I personally have had the chance recently to so some light work in the medical field. Just some minor office work, filing, shredding, seeing how it all works. It was in an office that still has walls and wall of health records. One that recently introduced EHR (Electronic Health Records) into the work flow. While sitting there, figuring out which paper belonged to whom, I had an idea.
Standardize the header.
Yes, it might be that simple. When you go through a pile of correspondence, test results, referrals, and other records, there is no standard of format or even color. White paper, yellow paper, green. Horizontal rows of text, vertical. Practice name on top, on the left, on the bottom. Patient name in bold type, in different fonts. If you can even find it. At times you'll find it in the actual text of the 4 paragraphs of professional correspondence. No Re: Patient Name, or anything.
So as a result, you sit there playing word search with each piece of paper. Put that into 400 sheets of paper, and there goes hours and hours of your time. While EHR lets you put all this together into a record, to actually scan the record in you still have to deal with these pieces of paper.
This may not be as much of a problem when the whole system finally goes electronic. But it's not going to anytime soon. There is no national requirement to do so. And that is understandable. These are private companies, and it is not cheap to purchase the software required.

So make a header that is the same for all documents. Patients name large, date of birth, what its all about (Test Result). The state in which they were seen, the name of the place they were seen, and the date in which this document was produced. There you go, everything you need to know, right away.

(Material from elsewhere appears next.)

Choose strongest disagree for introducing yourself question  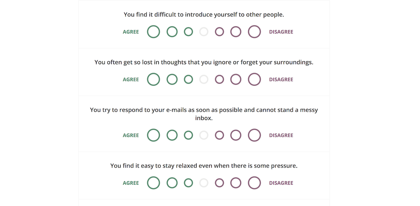point(255,32)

This would help save a ton of time filing and identifying what is what. EHR management is in place, but tons of specialists, hospitals, etc will mail/fax paper documents to an office all of the time. If it was the law that any legal medical document had to have this header in place, I think the whole health system would run smoother. Even if you had an EHR system in place, when you needed to print a record, have it automatically append this header.
The second solution.
Electronic Health Records are great. They store all that information as 1's and 0's, and there is not a huge patient chart to haul around. But the way it is implemented in some places could be improved. There is still too much paper floated around. The point is to keep the shred queue at a very low number.
First off is to make an entire medical record available online to the right people. That would be the office who keeps the record, the patient, and whatever office or person those two entities agree can see it. If your going to see a knee doctor, you should not have to sit in the waiting room and fill out your complete medical history. You should be able to have your PCP electronically release your history sheet and whatever else would apply to your knee. Click on the documents you want, click release, and done. No print, faxing, filing, mailing, anything.
Getting Facebook involved.
This is a brilliant yet scary idea. Facebook is easily the largest social networking platform in the United States, and also the world I believe. It has united us together for active conversation better than anything out there. Better than the government, than schools, than anything I believe. So, why not be able to access your record via Facebook.
Immediately I see a ton of problems with this. Facebook is a private company. So if something happens with them, this system goes for broke. But to counter that, only involve them as a branch of whatever online record management system your using. Let private companies develop a platform that lets you access these records online. But, have the ability to also access it with Facebook Connect.
How convenient would that be? You log into facebook, you click a health tab on your profile, and you get to see your test results. No getting them mailed, having to have a followup visit. It's all there for you to review at your convenience. Google Health has already started down this path, enabling a few partners to import health records for you to view online.
So in conclusion, there are a few ideas for bettering the health system of America. When you go to an office, and wait forever, it is at times due to the paperwork that is involved getting to you. When you get your blood checked, and you wait 2 weeks for a result, that is because it's buried in a pile of results, and your name is just buried in the mountain of information that is your test result. Standardize the header, let all documents that float around in the medical sector have the same look, at least for the top 1.5 inches of paper.